On Mon, Oct 03, 2011 at 05:33:36PM +0530, K.Prasad wrote:
It's interesting...according to Intel's Software Developer
Manual
(quoting from Volume 3A, Chapter 15), the MCIP bit in IA32_MCG_STATUS
MSR behaves as described below.
"MCIP (machine check in progress) flag, bit 2 Indicates (when set)
that a machine-check exception was generated. Software can set or clear this
flag. The occurrence of a second Machine-Check Event while MCIP is set will
cause the processor to enter a shutdown state."

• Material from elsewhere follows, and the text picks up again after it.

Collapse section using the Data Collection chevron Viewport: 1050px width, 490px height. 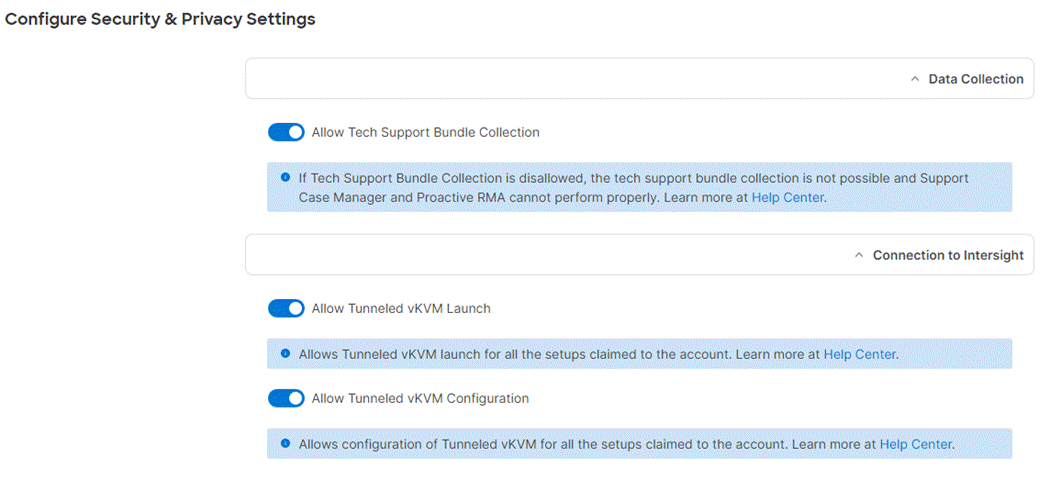[914, 79]
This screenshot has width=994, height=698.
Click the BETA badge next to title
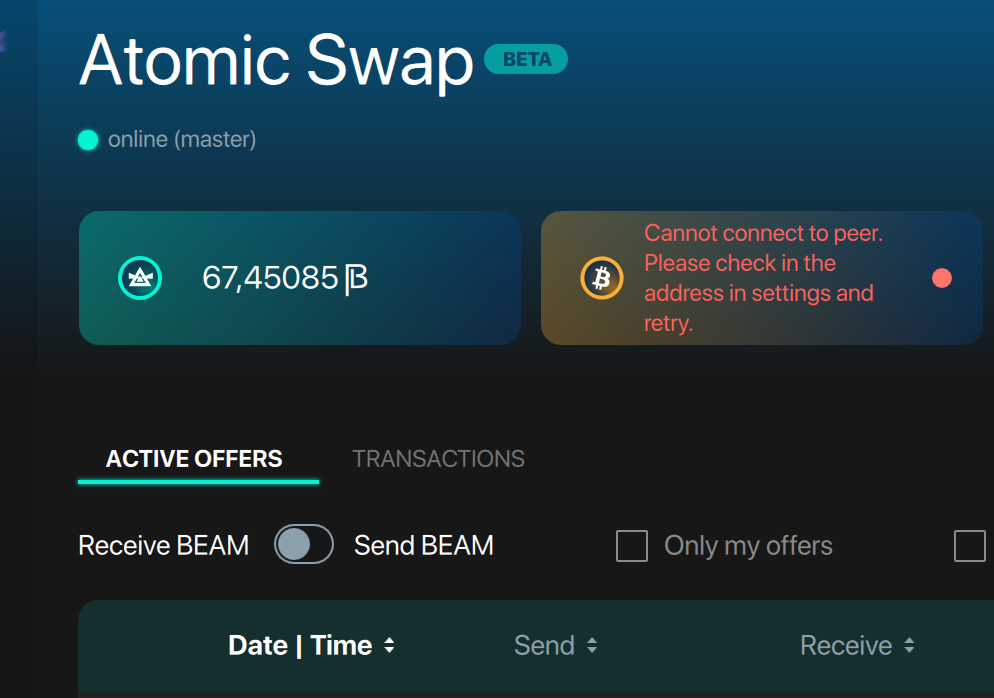525,59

While in do_machine_check function, we enter the panic path (for
unrecoverable errors) much before the IA32_MCG_STATUS MSR is reset and
this is likely to dangerous.
911 void do_machine_check(struct pt_regs *regs, long error_code)
912 {
.............
................
1055 if (no_way_out && tolerant < 3)
1056 mce_panic("Fatal machine check on current CPU", final,
msg);
.............
................
1073 mce_wrmsrl(MSR_IA32_MCG_STATUS, 0);
1074 out:
It'd be interesting to know the type of memory error (as classified by
the processor) for which you're able to capture the memory dump.
Maybe a dump of the various MCE status registers (and struct mce) would
help us understand the behaviour on your system better.
Well, there are MCE types for which we need to panic but we don't
necessarily corrupt memory. Your approach is to unconditionally avoid
dumping core whenever we panic while you should look at the MCE
signature and decide then whether to capture crashed kernel memory or
not.
For example, if the MCE signature says UC DRAM error, then you can
be pretty sure that there is a landmine somewhere in the DRAM region
mapping the crashed kernel. If it is, say, a UC when doing data fills
from L2 to L1, that doesn't necessarily mean that DRAM is corrupted. But
even in the first case, you can evaluate the MCi_ADDR reported with the
UC DRAM error and simply skip that particular cacheline when dumping the
core instead of not capturing anything at all.
Btw, the doublefault example you give above - is this something you
experience on real hardware or just a theoretical thing?
Thanks.
--
Regards/Gruss,
Boris.